Production on a need-to-know basis
Abstraction, or taking care of process details without requiring any programmer or user intervention, is an important part of a PackML template. This is not an attempt to keep anything hidden from the end user; rather, this functions much like the relationship between a car and its driver. Most people drive their cars without intimate knowledge of the inner workings. Most drivers think in terms of steering wheels, pedals and buttons, not in terms of how the car’s transmission, engine and drivetrain all interact with each other to move the car along.
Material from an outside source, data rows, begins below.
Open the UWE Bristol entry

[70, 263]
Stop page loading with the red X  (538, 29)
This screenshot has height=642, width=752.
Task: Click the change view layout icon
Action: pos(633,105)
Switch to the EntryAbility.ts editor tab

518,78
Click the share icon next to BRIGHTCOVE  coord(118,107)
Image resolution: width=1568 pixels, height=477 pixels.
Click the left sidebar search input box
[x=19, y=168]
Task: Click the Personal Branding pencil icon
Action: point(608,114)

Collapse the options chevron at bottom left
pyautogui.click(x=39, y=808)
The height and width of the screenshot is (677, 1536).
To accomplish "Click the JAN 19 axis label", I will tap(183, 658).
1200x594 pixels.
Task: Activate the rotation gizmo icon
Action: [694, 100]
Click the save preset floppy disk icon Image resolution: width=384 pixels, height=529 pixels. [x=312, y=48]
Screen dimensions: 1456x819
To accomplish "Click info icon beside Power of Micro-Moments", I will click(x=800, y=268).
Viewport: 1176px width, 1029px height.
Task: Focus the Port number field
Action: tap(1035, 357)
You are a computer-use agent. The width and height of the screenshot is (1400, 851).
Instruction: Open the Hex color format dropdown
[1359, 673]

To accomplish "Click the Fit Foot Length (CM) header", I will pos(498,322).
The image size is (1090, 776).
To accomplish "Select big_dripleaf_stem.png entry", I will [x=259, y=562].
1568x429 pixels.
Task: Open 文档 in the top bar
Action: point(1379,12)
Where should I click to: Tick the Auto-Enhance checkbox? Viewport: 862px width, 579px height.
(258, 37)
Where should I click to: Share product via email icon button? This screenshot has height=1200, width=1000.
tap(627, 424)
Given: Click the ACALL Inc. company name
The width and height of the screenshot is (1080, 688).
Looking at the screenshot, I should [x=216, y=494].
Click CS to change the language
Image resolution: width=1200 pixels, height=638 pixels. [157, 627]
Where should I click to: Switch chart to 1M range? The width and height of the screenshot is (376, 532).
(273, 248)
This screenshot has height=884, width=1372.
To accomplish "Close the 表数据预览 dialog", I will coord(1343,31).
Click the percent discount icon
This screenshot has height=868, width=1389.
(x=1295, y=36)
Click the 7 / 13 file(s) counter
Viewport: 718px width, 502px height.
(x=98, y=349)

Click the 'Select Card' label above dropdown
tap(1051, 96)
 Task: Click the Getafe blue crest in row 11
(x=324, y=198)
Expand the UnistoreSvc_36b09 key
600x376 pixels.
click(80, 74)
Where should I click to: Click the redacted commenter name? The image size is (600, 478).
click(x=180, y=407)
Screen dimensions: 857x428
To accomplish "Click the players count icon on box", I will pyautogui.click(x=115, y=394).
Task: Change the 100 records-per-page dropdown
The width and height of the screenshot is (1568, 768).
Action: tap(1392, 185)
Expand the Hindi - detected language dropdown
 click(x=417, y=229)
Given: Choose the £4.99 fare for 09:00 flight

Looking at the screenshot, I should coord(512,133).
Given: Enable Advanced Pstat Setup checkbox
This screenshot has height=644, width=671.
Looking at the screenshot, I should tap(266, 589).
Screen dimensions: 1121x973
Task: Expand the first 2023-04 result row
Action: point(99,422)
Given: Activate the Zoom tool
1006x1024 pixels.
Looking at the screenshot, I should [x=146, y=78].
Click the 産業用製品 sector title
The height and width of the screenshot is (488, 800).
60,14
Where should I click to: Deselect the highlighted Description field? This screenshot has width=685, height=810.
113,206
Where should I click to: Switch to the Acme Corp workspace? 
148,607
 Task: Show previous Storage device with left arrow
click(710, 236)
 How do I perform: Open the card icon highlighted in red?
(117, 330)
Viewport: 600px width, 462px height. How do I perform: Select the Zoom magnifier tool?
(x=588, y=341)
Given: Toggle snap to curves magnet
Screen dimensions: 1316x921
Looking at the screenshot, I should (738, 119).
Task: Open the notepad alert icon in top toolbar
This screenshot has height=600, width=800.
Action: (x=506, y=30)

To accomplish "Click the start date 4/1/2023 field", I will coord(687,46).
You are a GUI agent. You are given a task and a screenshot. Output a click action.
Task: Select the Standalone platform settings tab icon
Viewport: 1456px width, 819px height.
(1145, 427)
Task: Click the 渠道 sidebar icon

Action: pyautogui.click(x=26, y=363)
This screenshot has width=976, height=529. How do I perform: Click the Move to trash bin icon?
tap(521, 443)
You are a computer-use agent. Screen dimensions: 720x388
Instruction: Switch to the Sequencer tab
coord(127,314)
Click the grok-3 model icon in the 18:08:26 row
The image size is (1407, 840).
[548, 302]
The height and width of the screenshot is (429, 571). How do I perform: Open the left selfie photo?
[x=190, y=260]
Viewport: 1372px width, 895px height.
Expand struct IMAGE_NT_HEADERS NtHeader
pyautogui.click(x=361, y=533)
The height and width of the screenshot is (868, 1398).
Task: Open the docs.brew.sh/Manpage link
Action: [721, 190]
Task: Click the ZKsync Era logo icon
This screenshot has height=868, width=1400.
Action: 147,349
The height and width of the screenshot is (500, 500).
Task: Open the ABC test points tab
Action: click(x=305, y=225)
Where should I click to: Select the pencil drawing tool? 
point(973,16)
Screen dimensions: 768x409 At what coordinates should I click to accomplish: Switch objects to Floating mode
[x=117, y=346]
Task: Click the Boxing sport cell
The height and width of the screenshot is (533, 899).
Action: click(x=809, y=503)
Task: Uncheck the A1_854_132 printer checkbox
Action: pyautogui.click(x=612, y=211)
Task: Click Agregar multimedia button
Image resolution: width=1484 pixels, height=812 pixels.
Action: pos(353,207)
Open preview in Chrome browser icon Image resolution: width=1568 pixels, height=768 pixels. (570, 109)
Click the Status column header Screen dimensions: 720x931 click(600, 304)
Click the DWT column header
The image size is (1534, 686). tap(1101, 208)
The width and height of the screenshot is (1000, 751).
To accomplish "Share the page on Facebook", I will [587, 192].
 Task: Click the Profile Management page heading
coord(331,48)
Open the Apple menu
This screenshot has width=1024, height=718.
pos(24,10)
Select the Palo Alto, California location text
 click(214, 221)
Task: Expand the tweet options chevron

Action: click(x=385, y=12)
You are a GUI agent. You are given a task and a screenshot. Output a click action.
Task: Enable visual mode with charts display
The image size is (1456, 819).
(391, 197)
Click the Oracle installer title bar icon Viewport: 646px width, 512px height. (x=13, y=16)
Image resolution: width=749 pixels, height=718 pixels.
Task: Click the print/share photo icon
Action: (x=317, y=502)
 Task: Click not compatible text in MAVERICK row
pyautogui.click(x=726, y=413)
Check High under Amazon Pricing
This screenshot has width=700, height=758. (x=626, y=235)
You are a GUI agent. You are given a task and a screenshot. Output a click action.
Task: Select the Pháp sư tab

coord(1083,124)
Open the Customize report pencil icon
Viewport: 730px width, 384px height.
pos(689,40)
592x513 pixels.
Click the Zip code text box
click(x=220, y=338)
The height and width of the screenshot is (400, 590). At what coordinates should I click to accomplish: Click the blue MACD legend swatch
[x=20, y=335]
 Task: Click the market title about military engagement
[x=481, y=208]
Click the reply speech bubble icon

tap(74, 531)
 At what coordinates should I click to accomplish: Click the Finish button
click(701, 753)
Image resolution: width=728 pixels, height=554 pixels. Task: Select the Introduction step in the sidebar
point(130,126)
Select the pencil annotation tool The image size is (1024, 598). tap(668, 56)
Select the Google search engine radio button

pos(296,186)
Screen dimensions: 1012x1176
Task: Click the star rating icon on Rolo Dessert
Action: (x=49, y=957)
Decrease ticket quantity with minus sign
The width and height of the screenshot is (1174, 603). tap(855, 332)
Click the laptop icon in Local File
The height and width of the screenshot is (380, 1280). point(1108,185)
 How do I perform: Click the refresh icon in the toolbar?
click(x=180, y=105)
As long as drivers get scheduled maintenance and respond to indicator lights for problems, they really only care if it works, not so much how it works.
The same goes for a production process—the operator really only needs to see that the system is working correctly and be notified if normal operation has been interrupted so that action can be taken. There is never a reason for plant floor personnel to “have a look at the PLC.” This enables operators with less sophisticated skill sets to handle the system. It also removes the need for 24/7 on-site engineering staff because potential issues are easier to identify and remedy, so machines can be brought back online much faster. It doesn’t take much analysis to understand that this boosts basic downtime, uptime, and throughput metrics.
PackML facilitates this higher level, abstracted view of the process with its series of clearly-recognizable states and actions; these “boxes of many colors” make it much easier to precisely determine exactly what the machines on the line are doing at all times. Therefore, the machine thinks outside the box for you. Operators don’t need an engineering degree to see that “aborted” indicates the process was stopped outside of normal operating conditions because of an unusual event or anomaly, most often associated with an e-stop button press. In addition, the states are color-coded for easy identification of the ‘mode’ each state is currently in. These modes also stress simplicity—green states are “active,” meaning something is going on, and yellow states are “wait” states that need a command to continue, whether automatically from the system or manually from an operator. Anyone who understands how a traffic light works will feel right at home with this methodology.
Support from leading communication protocol working groups
Alignment with some of the world’s leading communication protocol working groups, namely OPC-UA and PLCopen, have helped to bring a sharper focus and widespread adoption of the state machine in industry. The end goals of this partnership are ultimately to streamline packaging machine integration processes and improve automation guidelines and standards at the same time. This cooperation with next-generation protocols leads right into partnerships with leading automation suppliers who support greater adoption of open, widely-accepted protocols such as OPC-UA. With this mutually beneficial environment, these vendors, OEMs, and end users all have the means to simplify packaging operations, helping gain competitive advantages by optimizing their operations and strengthening business partnerships throughout.